School Lunch Found Guilty!

Midwinter Break, Day 2 by schoollunchfoundguilty
February 16, 2010, 7:11 pm
Filed under: Uncategorized

Bento Box at Morimoto: NOT GUILTY

New sandwich hot spot in the East Village: NOT GUILTY

Great, inexpensive slices on every block: NOT GUILTY

FoodTeacherAmy says:

We live in New York City, one of the Foodie-est cities on the planet. Some of the world’s best restaurants are here, some of the world’s greatest chefs. The diversity of dining options is astounding: you can get sushi, pierogis, falafels, foie gras, a slice of pizza, a tofu dog and curry on the same block. We are home to food-centric media outlets like the Food Network and The New York Times(Dining and Wine section), not to mention multiple publishing houses responsible for cookbooks and culinary commentary. We’ve got culinary institutes, specialty markets, hobby chefs, amateur food critics and passionate bloggers. With so much enthusiasm for food surrounding us, it’s kind of shocking that the kitchens in NYC public schools don’t see any of it. I am willing to bet that if we tried just a little bit to marry the schools with the culinary powerhouse that is NYC, we’d be able to change lunchtime considerably. I imagine there are chefs out there who would like to work regular daytime hours, and who might also like the challenge of feeding a bunch of tough critics.

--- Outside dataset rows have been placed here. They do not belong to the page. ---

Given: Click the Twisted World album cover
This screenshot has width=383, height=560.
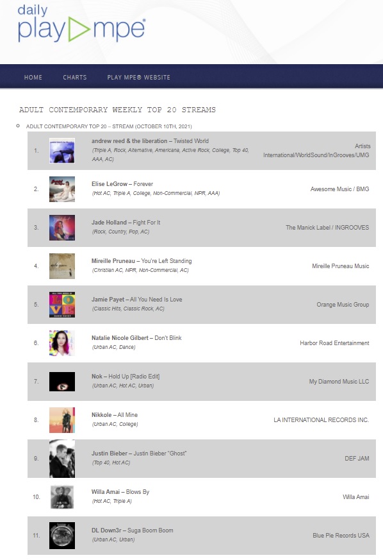Looking at the screenshot, I should (x=62, y=151).
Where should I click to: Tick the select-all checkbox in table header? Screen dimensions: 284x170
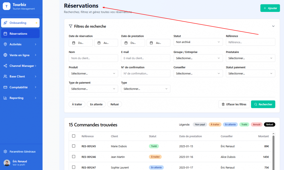73,136
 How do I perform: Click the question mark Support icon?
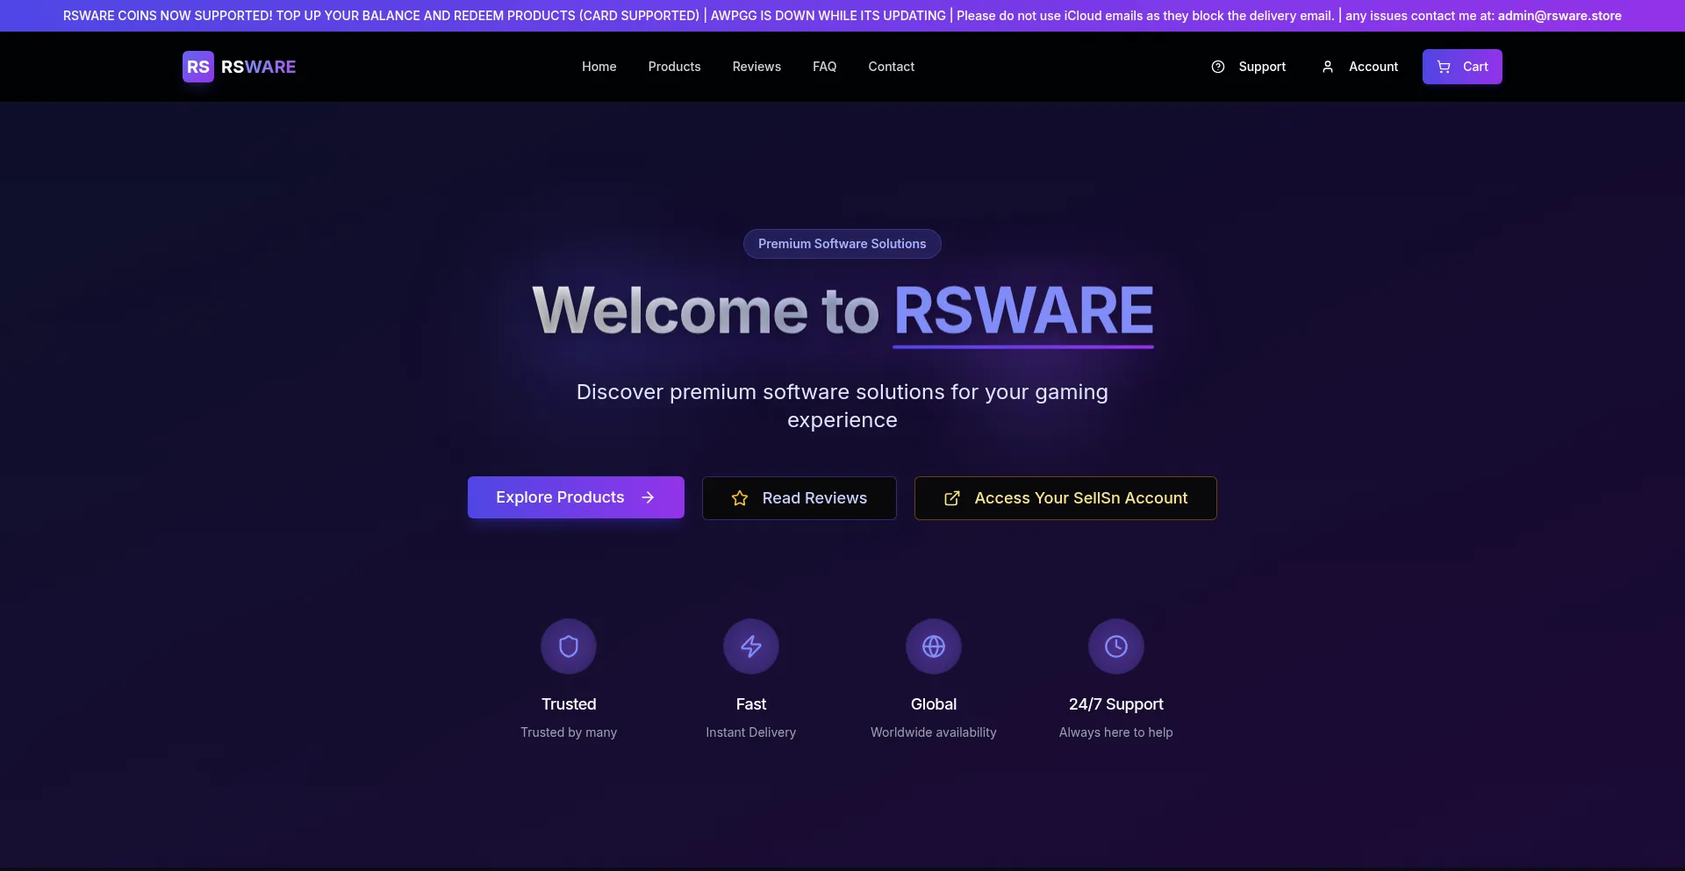click(1218, 67)

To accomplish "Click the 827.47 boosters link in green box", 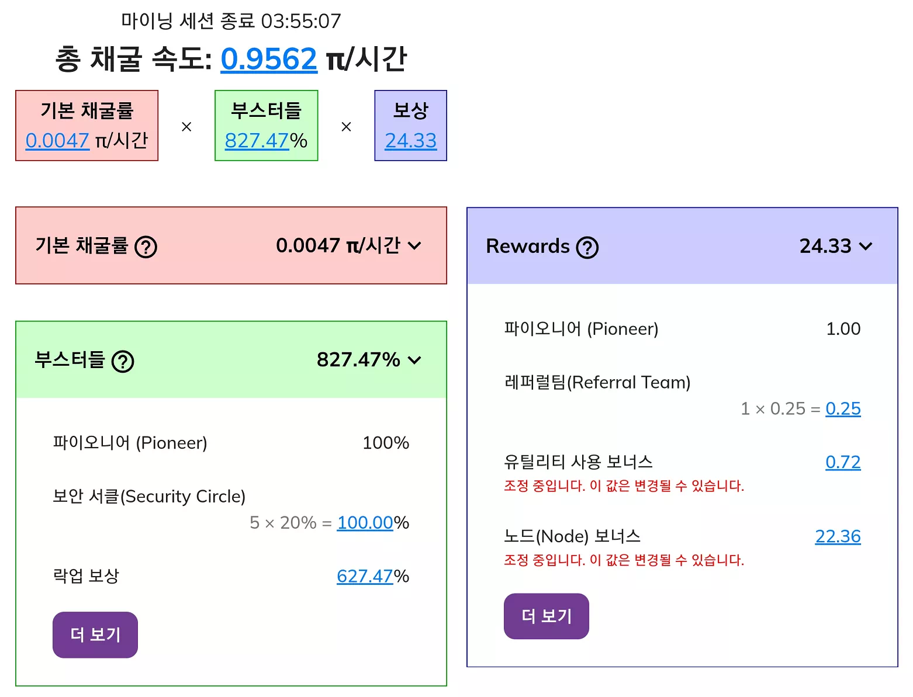I will (x=257, y=140).

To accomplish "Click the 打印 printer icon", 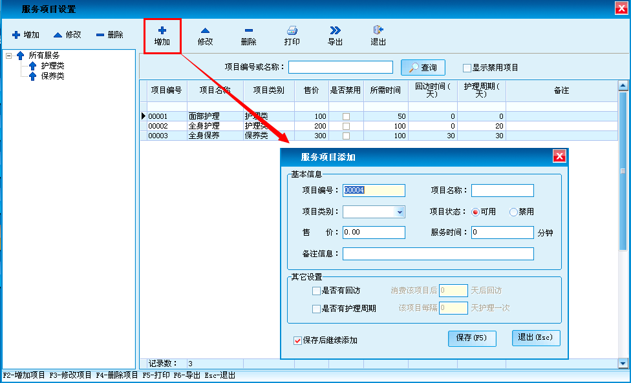I will click(x=292, y=30).
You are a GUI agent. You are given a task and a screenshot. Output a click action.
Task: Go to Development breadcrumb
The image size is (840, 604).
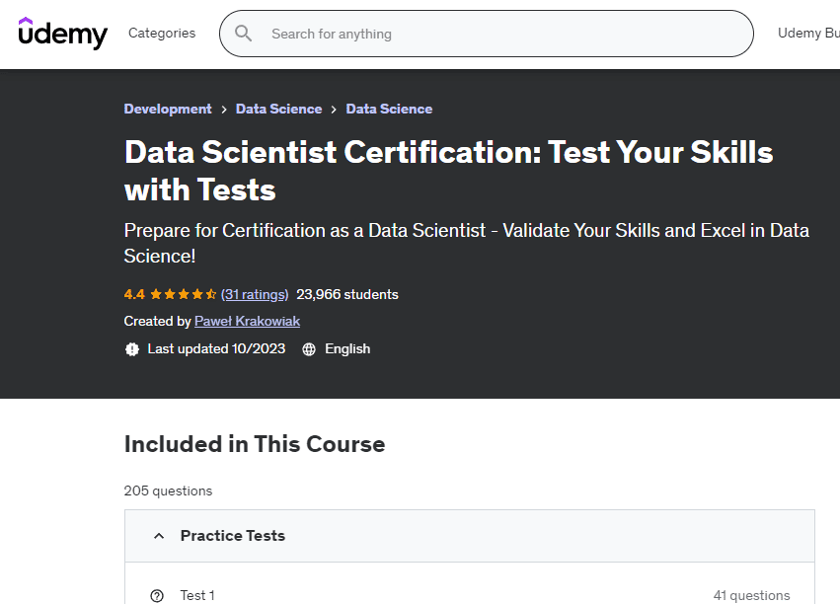point(168,110)

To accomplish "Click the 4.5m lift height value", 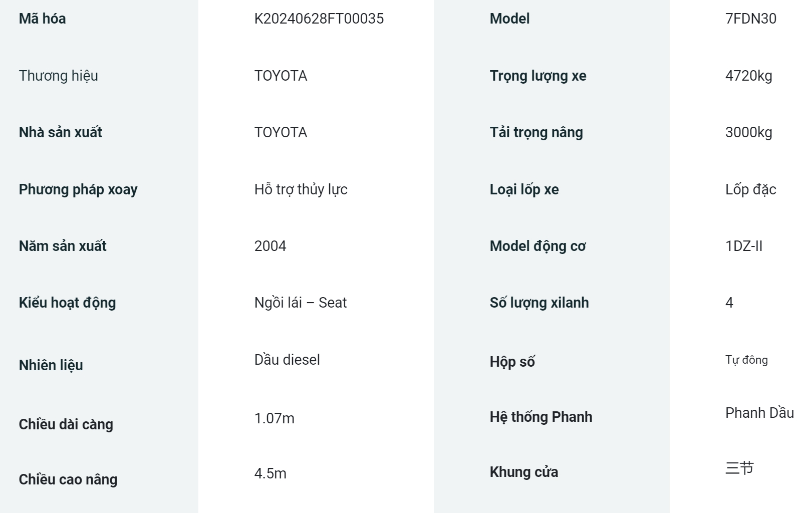I will [271, 473].
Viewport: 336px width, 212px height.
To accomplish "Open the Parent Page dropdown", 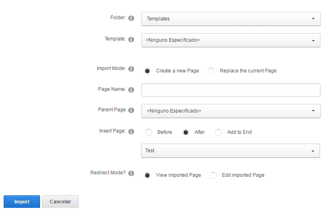I will [231, 111].
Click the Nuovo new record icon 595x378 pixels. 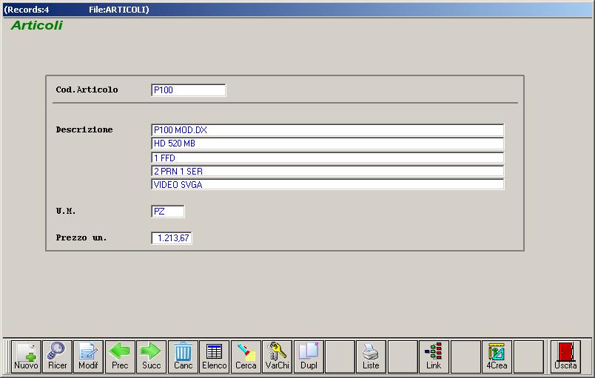point(26,356)
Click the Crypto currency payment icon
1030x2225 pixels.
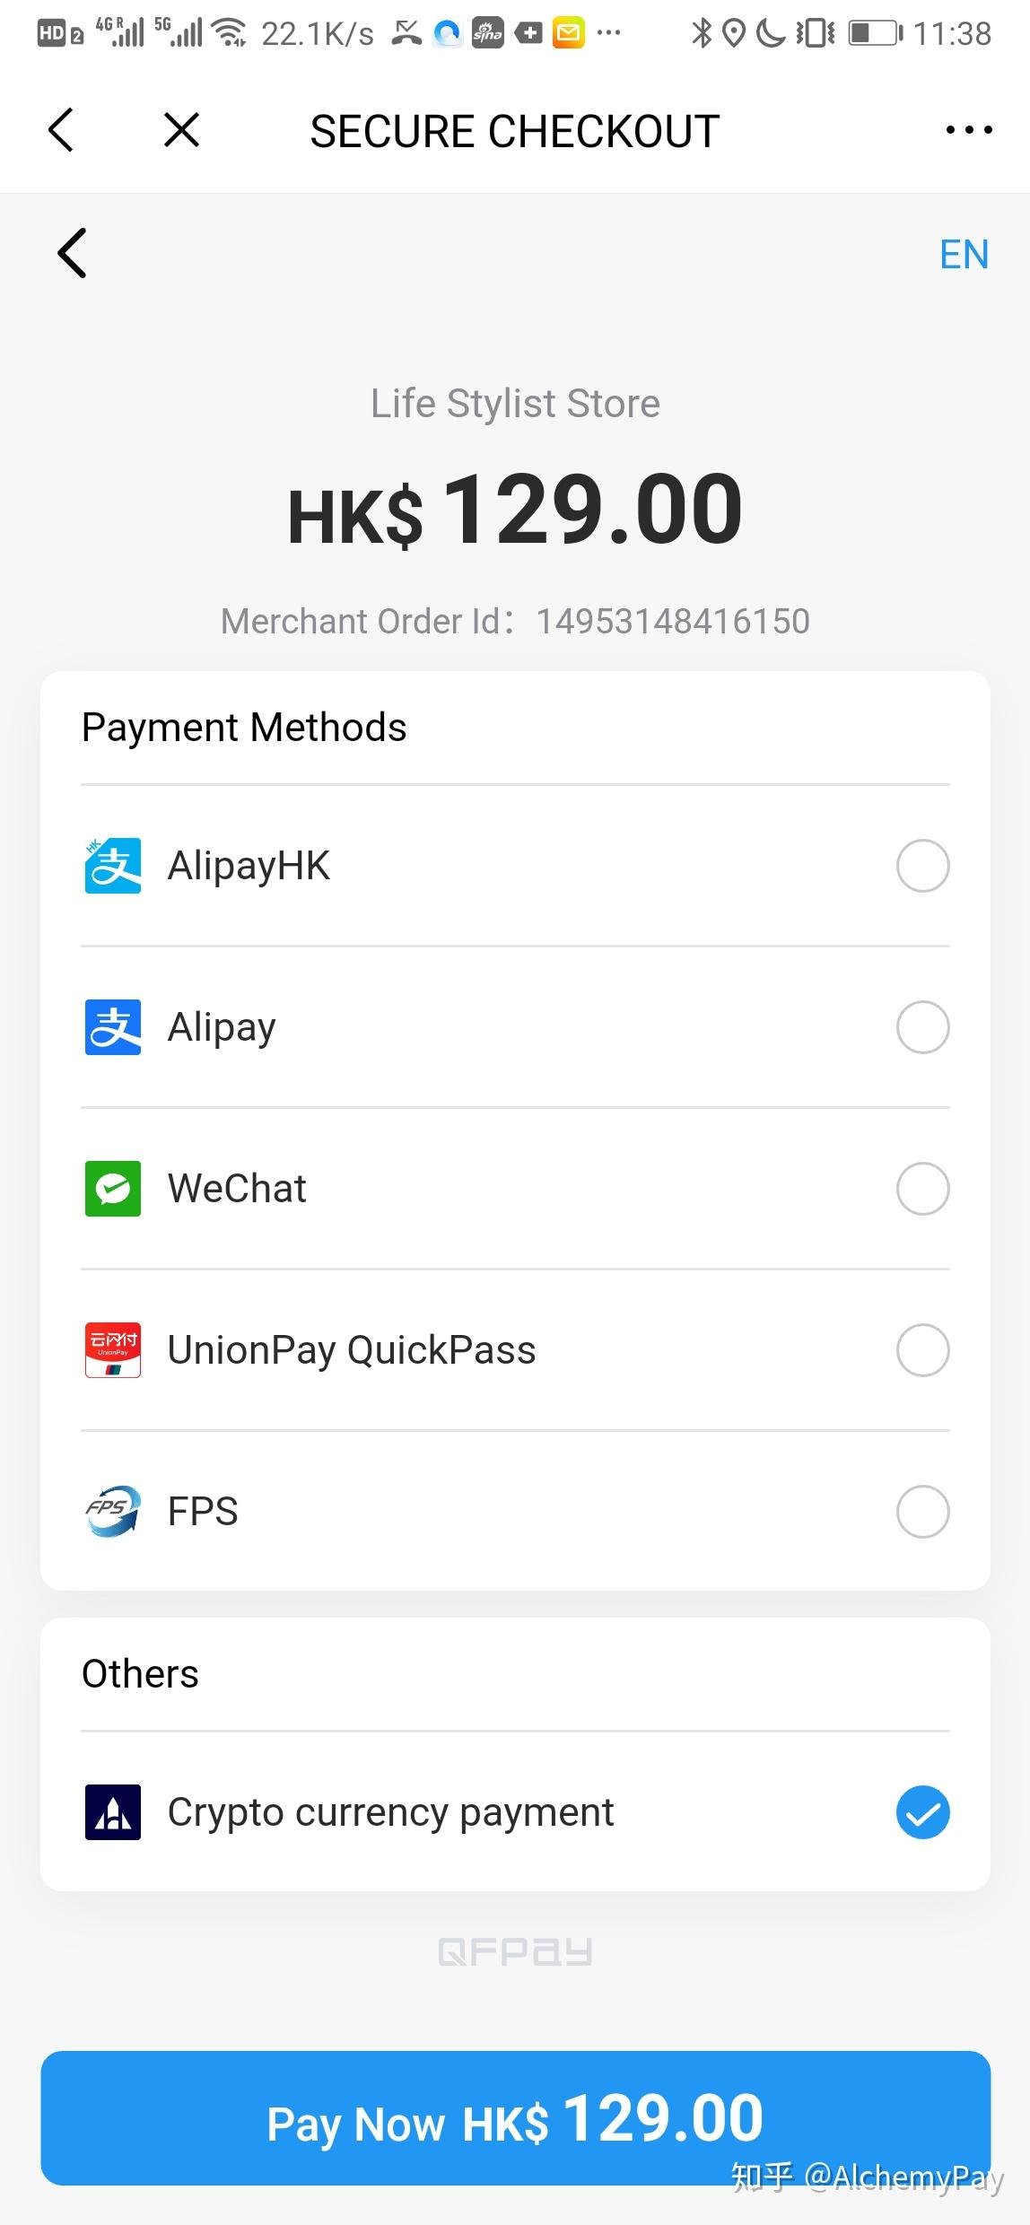pos(111,1811)
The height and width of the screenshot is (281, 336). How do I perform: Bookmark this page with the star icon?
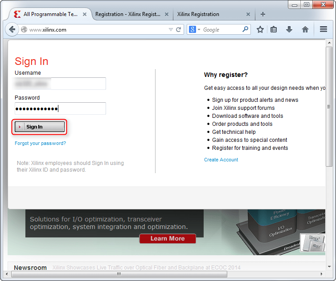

Right now in the news, the big push is for healthy lunches. That’s all well and good, but a lunch is only healthy if a kid eats it. NYC already has nutritional guidelines in place for school lunches. But notice, most of the lunch reviews written on this site have nothing to do with the nutritional content. The students are concerned about what the food looks like and tastes like. They get upset by repetition and lack of variety. It’s not going to be enough for us grown-ups to show up with a scoop of vegetables and an apple. We can do better than that. School lunches need to be healthy, tasty and interesting.

I’m no math teacher, but this seems like a simple equation:

NYC’s wealth of culinary resources + Yucky school lunches = Solution!

Don’t you think? Wouldn’t it make sense to tap into the resources we’re so lucky to have right here, and put all of New York City’s culinary heads together to figure something out?